Collected data:
^^^^^^^^^^^^^^^^

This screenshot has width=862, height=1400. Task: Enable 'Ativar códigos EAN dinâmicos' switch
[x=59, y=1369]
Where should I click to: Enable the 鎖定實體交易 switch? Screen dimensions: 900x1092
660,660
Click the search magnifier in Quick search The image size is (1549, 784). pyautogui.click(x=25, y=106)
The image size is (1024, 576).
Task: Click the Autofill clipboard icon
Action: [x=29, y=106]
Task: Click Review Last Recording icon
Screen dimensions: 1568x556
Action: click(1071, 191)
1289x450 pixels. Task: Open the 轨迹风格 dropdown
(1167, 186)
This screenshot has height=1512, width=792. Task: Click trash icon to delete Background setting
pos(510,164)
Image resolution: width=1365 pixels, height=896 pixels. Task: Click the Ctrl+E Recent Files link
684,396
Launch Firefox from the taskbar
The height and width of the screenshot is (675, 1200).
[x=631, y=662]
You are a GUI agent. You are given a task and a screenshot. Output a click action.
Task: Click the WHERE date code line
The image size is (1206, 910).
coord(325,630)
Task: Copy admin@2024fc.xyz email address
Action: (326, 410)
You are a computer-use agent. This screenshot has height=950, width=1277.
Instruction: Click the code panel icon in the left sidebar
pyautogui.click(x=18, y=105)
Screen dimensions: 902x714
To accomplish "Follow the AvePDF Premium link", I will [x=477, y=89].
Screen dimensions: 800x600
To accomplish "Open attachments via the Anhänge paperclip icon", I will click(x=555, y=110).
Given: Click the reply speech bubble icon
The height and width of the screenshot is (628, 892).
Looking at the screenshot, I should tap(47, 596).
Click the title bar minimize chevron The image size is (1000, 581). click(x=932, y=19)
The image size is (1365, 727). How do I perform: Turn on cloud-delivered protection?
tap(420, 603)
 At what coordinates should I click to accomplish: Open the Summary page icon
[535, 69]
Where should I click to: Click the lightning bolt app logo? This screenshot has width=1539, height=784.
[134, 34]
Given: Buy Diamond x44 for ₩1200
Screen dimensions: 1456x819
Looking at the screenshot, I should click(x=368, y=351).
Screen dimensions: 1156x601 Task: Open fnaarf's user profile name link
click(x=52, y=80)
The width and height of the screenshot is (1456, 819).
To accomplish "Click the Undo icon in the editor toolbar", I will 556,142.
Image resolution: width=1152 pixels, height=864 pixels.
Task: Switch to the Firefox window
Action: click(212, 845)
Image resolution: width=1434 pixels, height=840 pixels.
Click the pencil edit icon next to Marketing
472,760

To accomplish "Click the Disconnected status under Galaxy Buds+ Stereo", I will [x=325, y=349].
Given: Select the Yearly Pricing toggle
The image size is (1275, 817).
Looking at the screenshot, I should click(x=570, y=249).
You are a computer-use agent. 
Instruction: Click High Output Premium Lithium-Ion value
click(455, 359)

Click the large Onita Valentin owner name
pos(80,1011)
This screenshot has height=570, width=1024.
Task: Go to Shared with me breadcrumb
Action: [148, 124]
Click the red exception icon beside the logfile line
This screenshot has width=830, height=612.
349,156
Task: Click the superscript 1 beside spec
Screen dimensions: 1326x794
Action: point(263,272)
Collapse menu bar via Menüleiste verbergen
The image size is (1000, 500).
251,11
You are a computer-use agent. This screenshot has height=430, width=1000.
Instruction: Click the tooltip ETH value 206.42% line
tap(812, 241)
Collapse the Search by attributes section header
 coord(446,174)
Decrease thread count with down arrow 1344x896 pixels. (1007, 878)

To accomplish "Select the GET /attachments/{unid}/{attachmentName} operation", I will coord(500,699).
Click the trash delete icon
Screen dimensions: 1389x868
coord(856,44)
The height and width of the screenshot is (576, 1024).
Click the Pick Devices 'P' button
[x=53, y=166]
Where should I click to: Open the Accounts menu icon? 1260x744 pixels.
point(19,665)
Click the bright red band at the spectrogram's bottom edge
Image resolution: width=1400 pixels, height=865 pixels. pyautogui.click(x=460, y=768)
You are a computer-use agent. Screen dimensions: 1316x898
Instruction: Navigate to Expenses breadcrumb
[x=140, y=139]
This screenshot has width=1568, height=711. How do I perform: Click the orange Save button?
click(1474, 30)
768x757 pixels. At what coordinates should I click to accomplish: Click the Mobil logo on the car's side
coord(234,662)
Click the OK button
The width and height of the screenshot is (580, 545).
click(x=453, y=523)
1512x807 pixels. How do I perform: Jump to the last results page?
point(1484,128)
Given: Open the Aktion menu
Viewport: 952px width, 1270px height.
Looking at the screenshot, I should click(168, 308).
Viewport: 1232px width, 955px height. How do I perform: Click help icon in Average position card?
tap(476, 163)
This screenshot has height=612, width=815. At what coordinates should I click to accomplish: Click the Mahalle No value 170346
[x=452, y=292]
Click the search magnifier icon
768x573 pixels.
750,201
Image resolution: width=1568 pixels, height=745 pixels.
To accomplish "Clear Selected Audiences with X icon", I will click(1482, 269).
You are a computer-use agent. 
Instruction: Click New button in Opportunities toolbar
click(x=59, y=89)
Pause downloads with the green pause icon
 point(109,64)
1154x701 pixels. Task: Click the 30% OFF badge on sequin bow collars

^^^^^^^^^^^^^^^^

-- Instructions for the task --
Reproduce all of the material above with every instance of "taskbar" replaced by "dock", keeping everything else unchanged.

-- Task solution --
This screenshot has width=862, height=1400. Task: Enable 'Ativar códigos EAN dinâmicos' switch
[x=59, y=1369]
Where should I click to: Enable the 鎖定實體交易 switch? Screen dimensions: 900x1092
660,660
Click the search magnifier in Quick search The image size is (1549, 784). pyautogui.click(x=25, y=106)
The image size is (1024, 576).
Task: Click the Autofill clipboard icon
Action: [x=29, y=106]
Task: Click Review Last Recording icon
Screen dimensions: 1568x556
Action: click(1071, 191)
1289x450 pixels. Task: Open the 轨迹风格 dropdown
(1167, 186)
This screenshot has height=1512, width=792. Task: Click trash icon to delete Background setting
pos(510,164)
Image resolution: width=1365 pixels, height=896 pixels. Task: Click the Ctrl+E Recent Files link
684,396
Launch Firefox from the dock
The height and width of the screenshot is (675, 1200).
[x=631, y=662]
You are a GUI agent. You are given a task and a screenshot. Output a click action.
Task: Click the WHERE date code line
The image size is (1206, 910).
coord(325,630)
Task: Copy admin@2024fc.xyz email address
Action: (326, 410)
You are a computer-use agent. This screenshot has height=950, width=1277.
Instruction: Click the code panel icon in the left sidebar
pyautogui.click(x=18, y=105)
Screen dimensions: 902x714
To accomplish "Follow the AvePDF Premium link", I will [x=477, y=89].
Screen dimensions: 800x600
To accomplish "Open attachments via the Anhänge paperclip icon", I will click(x=555, y=110).
Given: Click the reply speech bubble icon
The height and width of the screenshot is (628, 892).
Looking at the screenshot, I should tap(47, 596).
Click the title bar minimize chevron The image size is (1000, 581). click(x=932, y=19)
The image size is (1365, 727). How do I perform: Turn on cloud-delivered protection?
tap(420, 603)
 At what coordinates should I click to accomplish: Open the Summary page icon
[535, 69]
Where should I click to: Click the lightning bolt app logo? This screenshot has width=1539, height=784.
[134, 34]
Given: Buy Diamond x44 for ₩1200
Screen dimensions: 1456x819
Looking at the screenshot, I should click(x=368, y=351).
Screen dimensions: 1156x601 Task: Open fnaarf's user profile name link
click(x=52, y=80)
The width and height of the screenshot is (1456, 819).
To accomplish "Click the Undo icon in the editor toolbar", I will 556,142.
Image resolution: width=1152 pixels, height=864 pixels.
Task: Switch to the Firefox window
Action: click(212, 845)
Image resolution: width=1434 pixels, height=840 pixels.
Click the pencil edit icon next to Marketing
472,760

To accomplish "Click the Disconnected status under Galaxy Buds+ Stereo", I will [x=325, y=349].
Given: Select the Yearly Pricing toggle
The image size is (1275, 817).
Looking at the screenshot, I should click(x=570, y=249).
You are a computer-use agent. 
Instruction: Click High Output Premium Lithium-Ion value
click(455, 359)

Click the large Onita Valentin owner name
pos(80,1011)
This screenshot has height=570, width=1024.
Task: Go to Shared with me breadcrumb
Action: [148, 124]
Click the red exception icon beside the logfile line
This screenshot has width=830, height=612.
349,156
Task: Click the superscript 1 beside spec
Screen dimensions: 1326x794
Action: point(263,272)
Collapse menu bar via Menüleiste verbergen
The image size is (1000, 500).
251,11
You are a computer-use agent. This screenshot has height=430, width=1000.
Instruction: Click the tooltip ETH value 206.42% line
tap(812, 241)
Collapse the Search by attributes section header
 coord(446,174)
Decrease thread count with down arrow 1344x896 pixels. (1007, 878)

To accomplish "Select the GET /attachments/{unid}/{attachmentName} operation", I will coord(500,699).
Click the trash delete icon
Screen dimensions: 1389x868
coord(856,44)
The height and width of the screenshot is (576, 1024).
Click the Pick Devices 'P' button
[x=53, y=166]
Where should I click to: Open the Accounts menu icon? 1260x744 pixels.
point(19,665)
Click the bright red band at the spectrogram's bottom edge
Image resolution: width=1400 pixels, height=865 pixels. pyautogui.click(x=460, y=768)
You are a computer-use agent. Screen dimensions: 1316x898
Instruction: Navigate to Expenses breadcrumb
[x=140, y=139]
This screenshot has width=1568, height=711. How do I perform: Click the orange Save button?
click(1474, 30)
768x757 pixels. At what coordinates should I click to accomplish: Click the Mobil logo on the car's side
coord(234,662)
Click the OK button
The width and height of the screenshot is (580, 545).
click(x=453, y=523)
1512x807 pixels. How do I perform: Jump to the last results page?
point(1484,128)
Given: Open the Aktion menu
Viewport: 952px width, 1270px height.
Looking at the screenshot, I should click(168, 308).
Viewport: 1232px width, 955px height. How do I perform: Click help icon in Average position card?
tap(476, 163)
This screenshot has height=612, width=815. At what coordinates should I click to accomplish: Click the Mahalle No value 170346
[x=452, y=292]
Click the search magnifier icon
768x573 pixels.
750,201
Image resolution: width=1568 pixels, height=745 pixels.
To accomplish "Clear Selected Audiences with X icon", I will click(1482, 269).
You are a computer-use agent. 
Instruction: Click New button in Opportunities toolbar
click(x=59, y=89)
Pause downloads with the green pause icon
 point(109,64)
1154x701 pixels. Task: Click the 30% OFF badge on sequin bow collars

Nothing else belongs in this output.